Management. Adoption of risk assessment as a critical risk management tool provides the manufacturing, regulatory and public health sectors an opportunity to enhance public confidence in the safe use of chemical technologies. There is no substance for which a safe dose can not be determined.
Premature or inaccurate overestimates of health effects of pesticides based upon hazard identification rather than upon the best possible appraisal of their potential to have harmful effects on people are irresponsible and inconsistent with public health and regulatory experience. When risks are negligible statements such as "highest risk" and "safer" do not communicate with a confused public who are increasingly becoming conditioned to view themselves as victims rather than as benefactors of chemical technologies.
Conclusion. Home, turf, and garden uses of pesticides to protect health and property, expose residents to residues in air and on surfaces. The amount of the residue (micrograms per square centimeter) is low relative to levels which would impact health. Resulting exposures of children and adults are low but sufficient to be detected with modern analytical procedures.

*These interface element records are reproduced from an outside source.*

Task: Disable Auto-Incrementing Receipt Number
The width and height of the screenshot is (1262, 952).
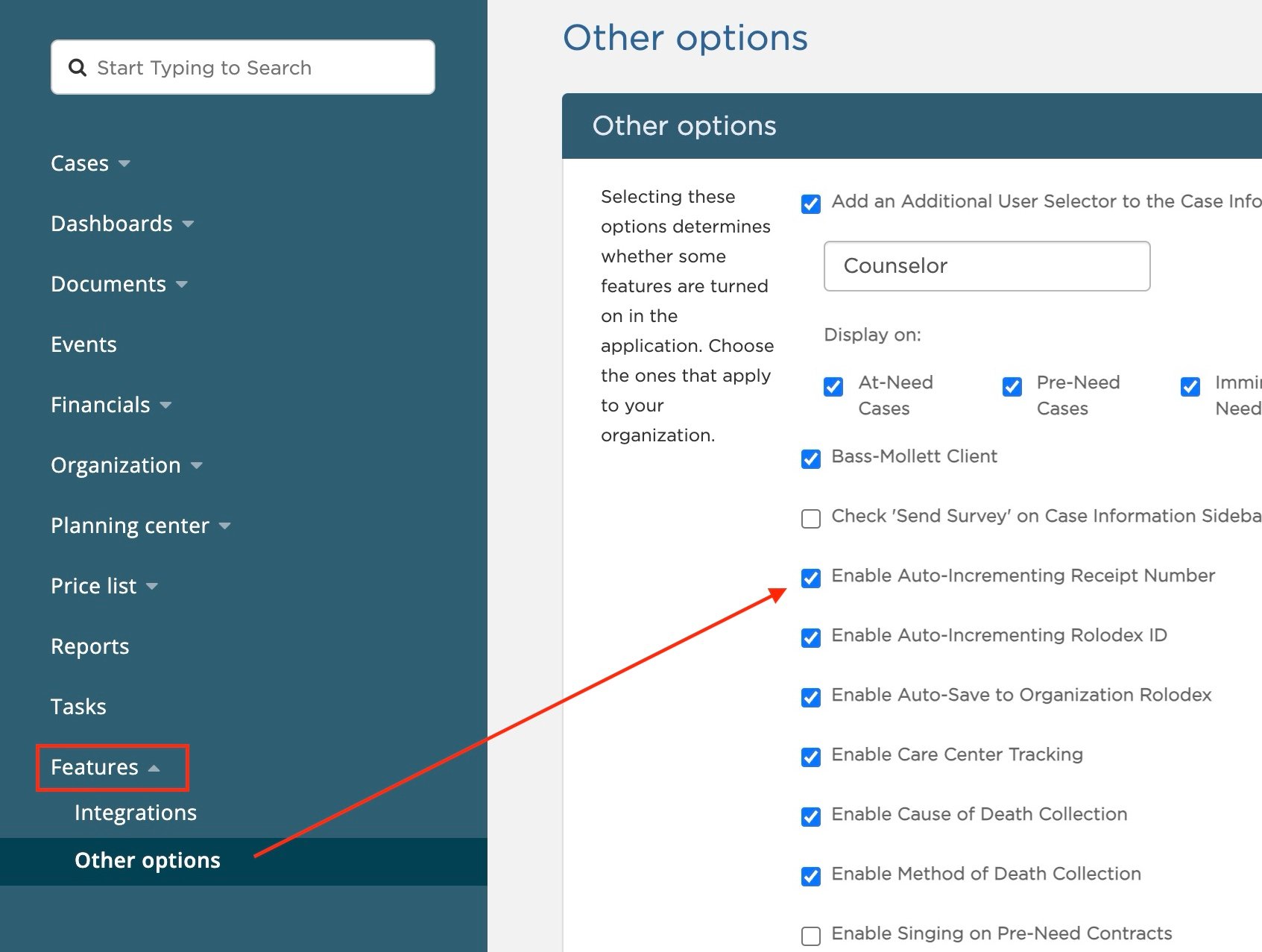Action: (811, 578)
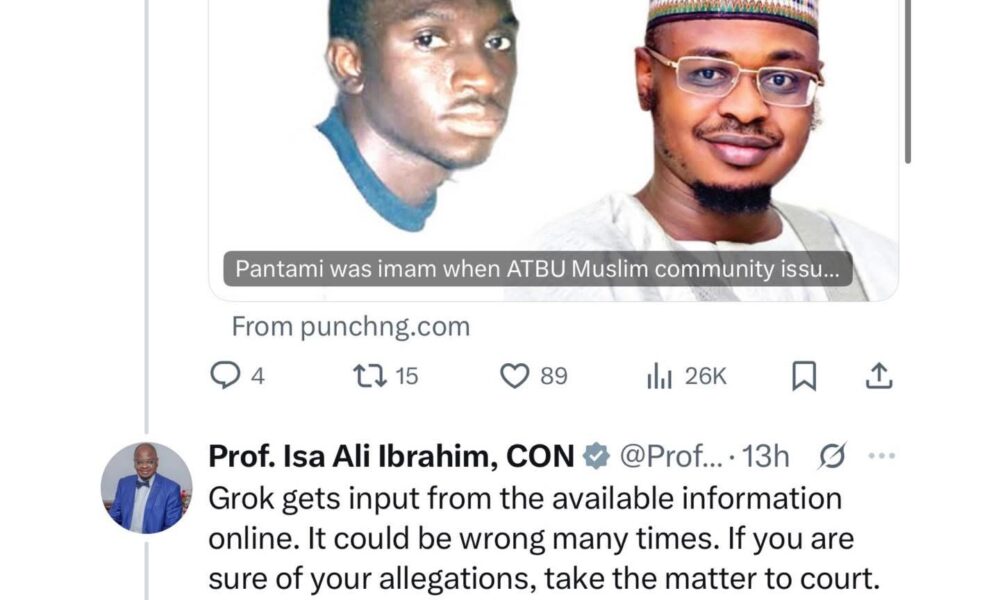This screenshot has height=600, width=1000.
Task: Repost using the retweet arrows icon
Action: (371, 376)
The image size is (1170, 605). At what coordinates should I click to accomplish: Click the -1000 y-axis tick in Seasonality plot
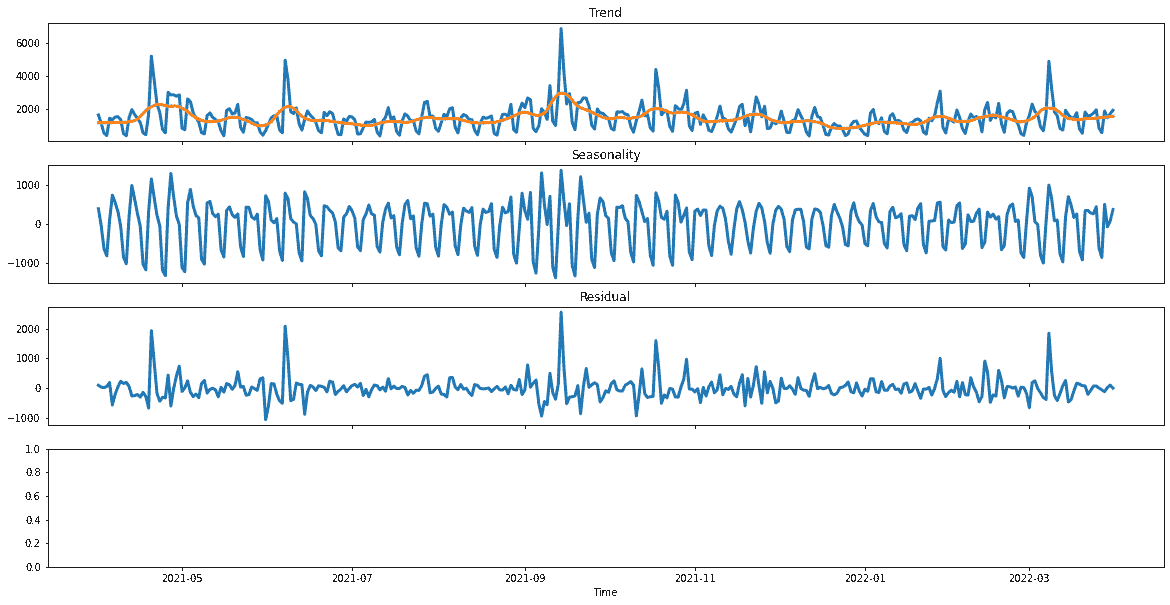point(23,263)
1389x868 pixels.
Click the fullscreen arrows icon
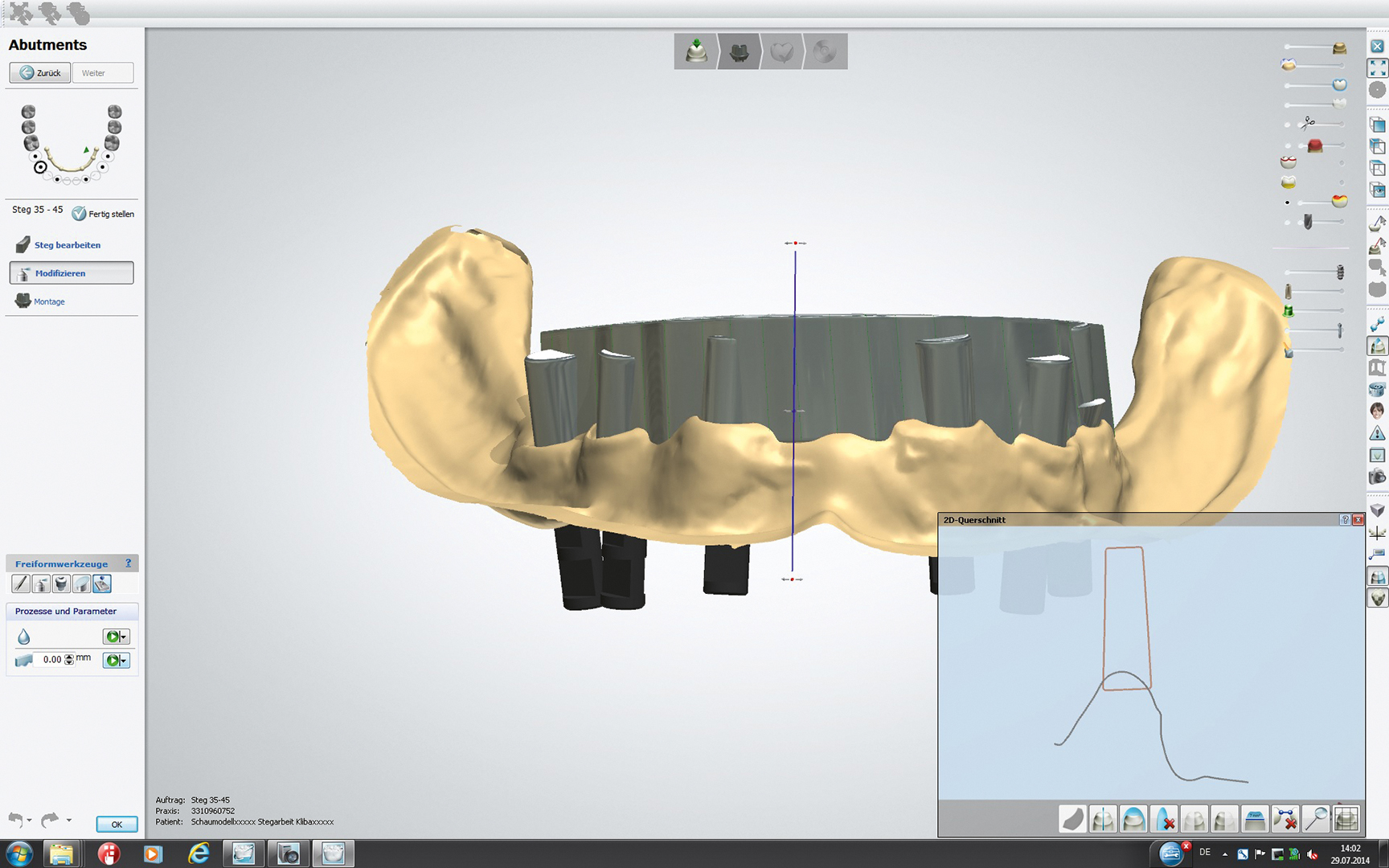tap(1378, 68)
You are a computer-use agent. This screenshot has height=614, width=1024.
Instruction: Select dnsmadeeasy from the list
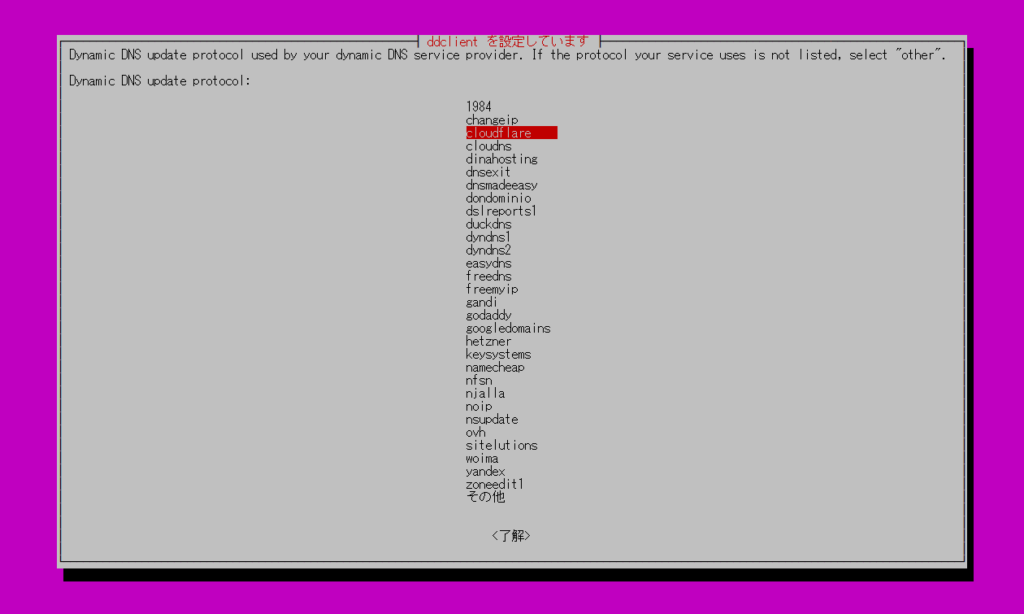[501, 185]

Pesticide levels decline more slowly indoors than outdoors so human exposures resulting from indoor applications use may be more prolonged than those occurring outdoors. Since exposures occur over a period of weeks, short term residue measurements (typically for 1 or 2 days) of air, surface wipes, or dislodgeable levels are inadequate for risk assessment because they decline much more readily than absorbed dose. At present methods are not available to reliably transform environmental measurements into estimates of absorbed dose.
Human monitoring data representing non-occupational or residential pesticide exposures are remarkably limited and presently inadequate for establishing an estimate of aggregate exposure. The reported magnitude of exposure based upon biological monitoring prompts confidence in the overall safety of pesticide use rather than alarm over excessive or harmful human exposure. Normal exposures are less than toxic levels including the lowest adverse effect level (LOAEL), less than the no adverse effect level (NOAEL), and less than regulatory reference doses derived by reducing NOAELs by traditional uncertainty factors representing interpersonal (10) and interspecies (10) variability.